Une expérience chirurgico/musicale L’atelier des Nibelungen

J’ai dû subir très récemment une anesthésie générale légère pour des histoires d’arythmie cardiaque.
J’arrive en salle d’op, au bloc, comme on dit.

Acte 1. Avant l’anesthésie

On me met sur la table, à gauche, il y a un grand écran que j’avais vu en entrant, mais que, allongée, je ne peux plus voir ; surplombant mon visage, au bout d’un bras articulé, je crois, à une bonne cinquantaine de centimètres, un rectangle blanc, en matériau genre plastique, dont j’ignore absolument la fonction. On enlève mon masque chirurgical covid, et un jeune homme qui se présente et dit s’appeler Julien met à la place un autre masque, il me dit qu’il connaît quelqu’un qui a le même nom que moi, peut-être de ma famille, je dis que oui, c’est possible, nous sommes une famille très nombreuse, 43 cousins germains etc. , je crois que je ne vais pas plus loin, l’anesthésie commence. Le chirurgien va pouvoir envoyer, si j’ai bien compris, ses salves de radio fréquence sur le tissu cardiaque de mon oreillette droite.

Acte 2. Temps/Espace nul suivi du début d’une transition vers un état de conscience.

Après un moment non évaluable, je suis à la fois spectatrice et spectacle, espace et action, les éléments réels du bloc (écran, rectangle etc.) se sont agrandis et sont devenu verticaux, créant un espace courbe comme une scène, mais je ne sais pas si je la regarde ou si je suis dedans, ce sont bien les coloris de la salle d’op, il y a des séries de bruits assez irréguliers, répétés, plus ou moins rythmés, avec une certaine violence, comme si on m’attaquait - ou comme si j’attaquais à coups de marteau ou de pic quelque chose que je ne peux ni identifier, ni détacher. Durée ? Je ne sais pas.

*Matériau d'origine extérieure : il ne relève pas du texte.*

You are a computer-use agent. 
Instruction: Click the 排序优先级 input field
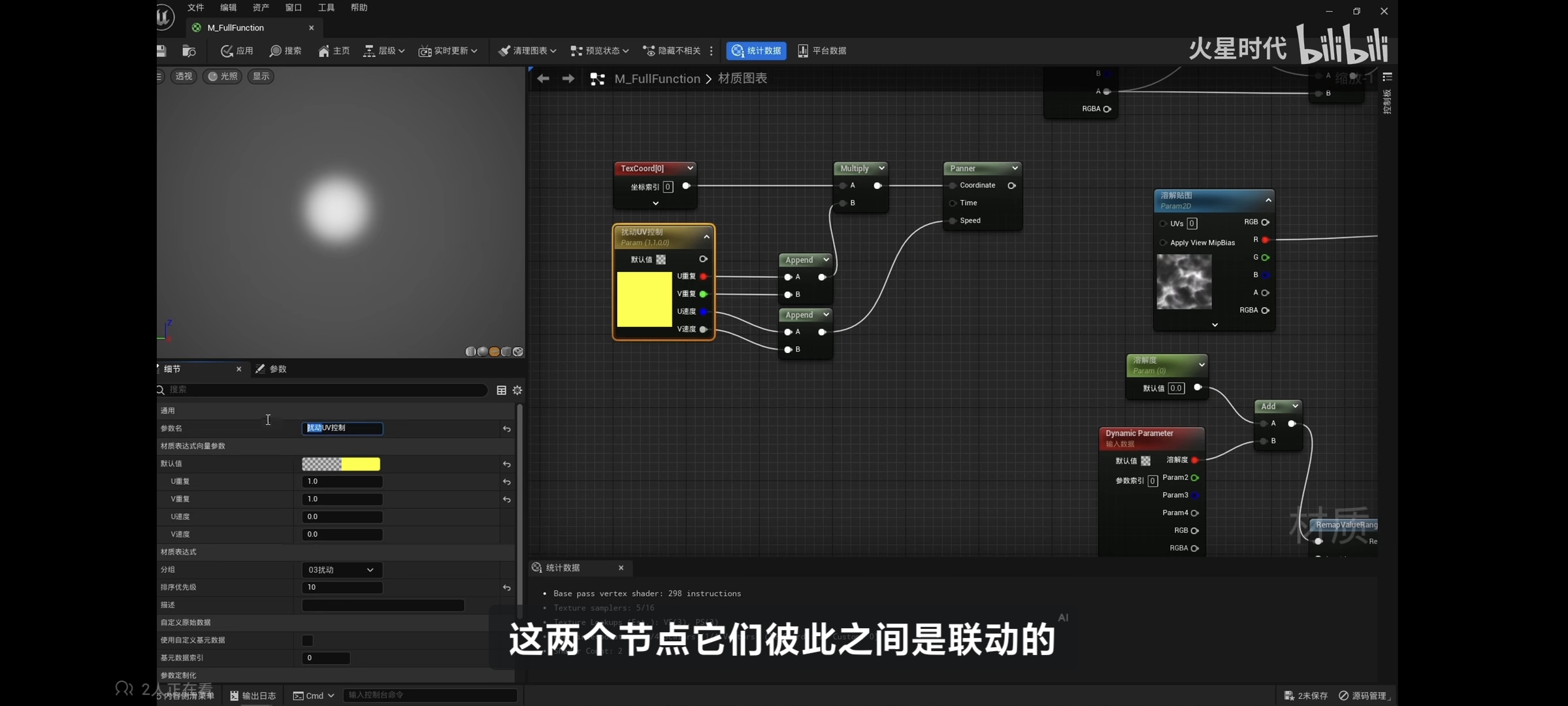342,588
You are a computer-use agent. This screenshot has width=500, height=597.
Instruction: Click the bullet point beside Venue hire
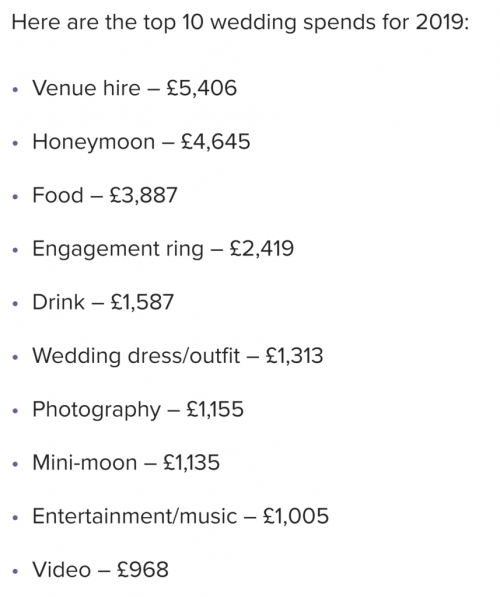(x=15, y=90)
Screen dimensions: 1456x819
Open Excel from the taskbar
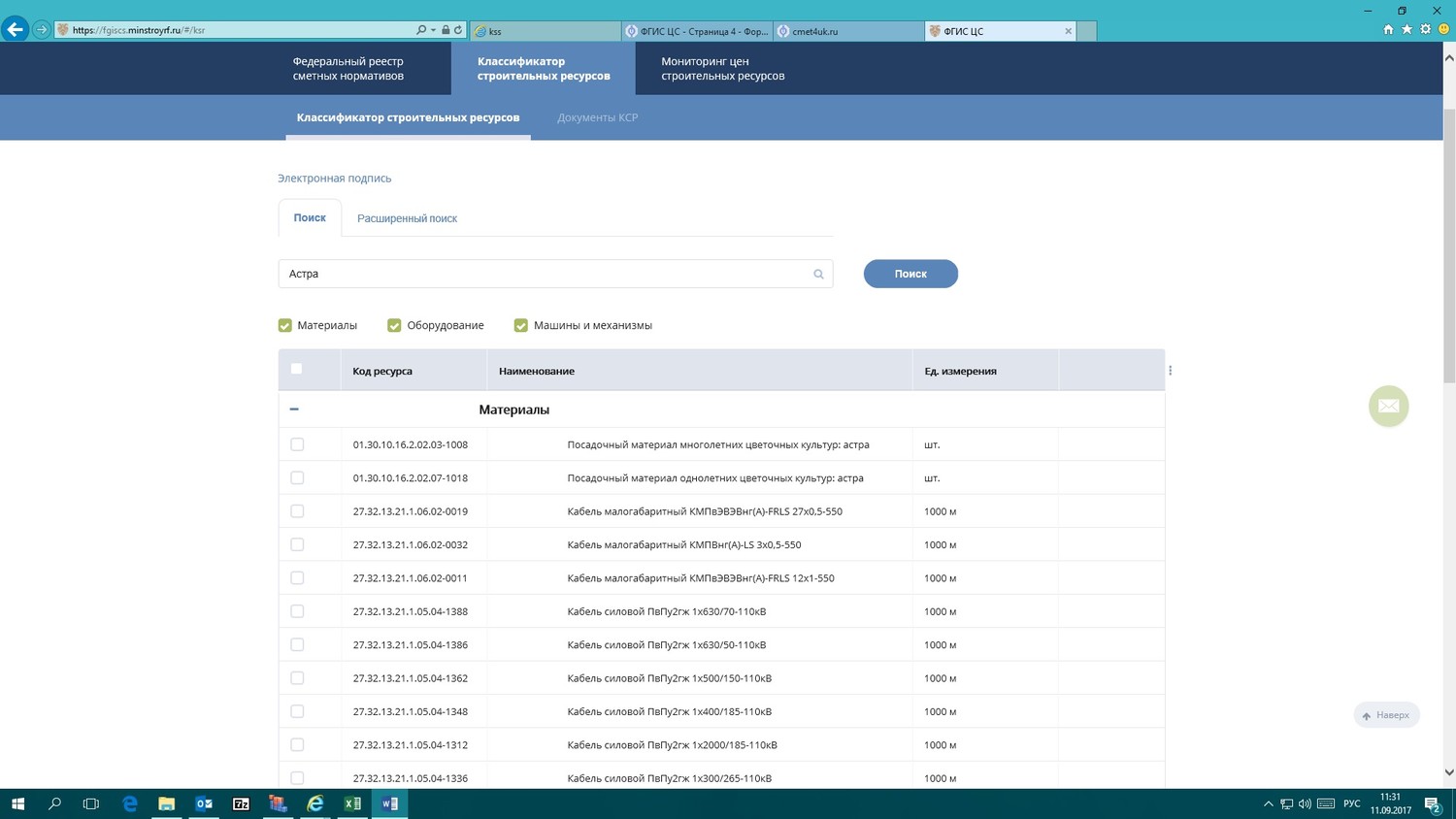point(352,803)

Acte 3. Je revois le visage de Julien qui me reparle de ma nombreuse famille, m’en redemande le nom, ce que je fais en riant un peu.

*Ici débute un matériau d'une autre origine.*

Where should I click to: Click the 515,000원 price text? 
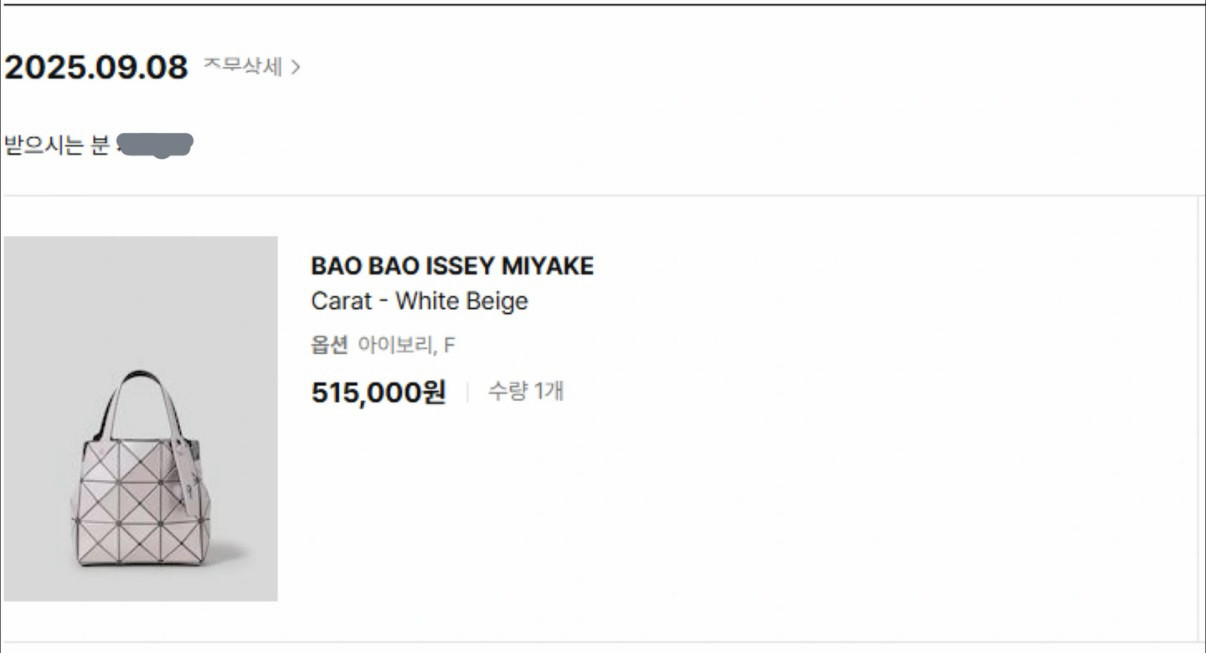pos(378,392)
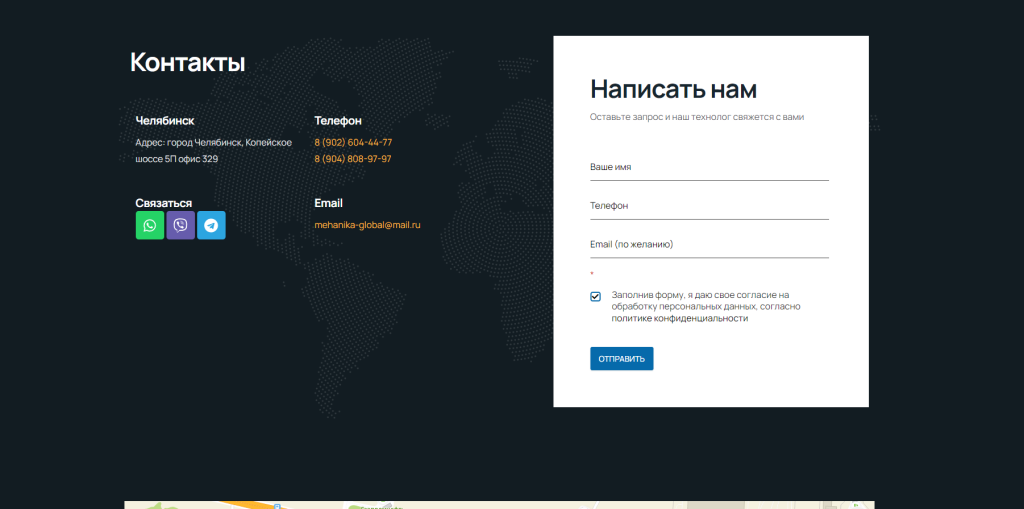This screenshot has width=1024, height=509.
Task: Click the map strip at page bottom
Action: click(x=498, y=504)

Acte 4. Une fois en salle de réveil, il m’apparaît une connexion entre les éléments précédents et ma vie éveillée, mais oui, c’était L’Or du Rhin que j’ai visité : le curieux espace précédent, c’est la descente de Loge et Wotan chez les Nibelungen (« ceux de la brume »), chez Alberich et Mime, ce sont les sons acharnés de l’atelier des Nibelungen que j’ai vus et entendus. Mais aussi, puisant toujours dans la bande son de la Tétralogie, c’est l’acte I de Siegfried, forgeant son épée Notung dans un grand déferlement musical. Bref, l’opération a complètement réveillé mes liens sous-jacents avec Wagner et ma passion pour la musique du Ring.

J’ai été pendant une heure une tétralogie en miniature : d’abord, la conscience, puis un blanc - rien et nulle part, nuit et brouillard -, puis le retour à une forme de conscience, avant de retrouver la vraie conscience de la salle d’opération et les réflexions de la salle de réveil. D’une opération à l’opéra. C’est tout, l’histoire s’arrête là. Le brancardier m’a remontée dans ma chambre.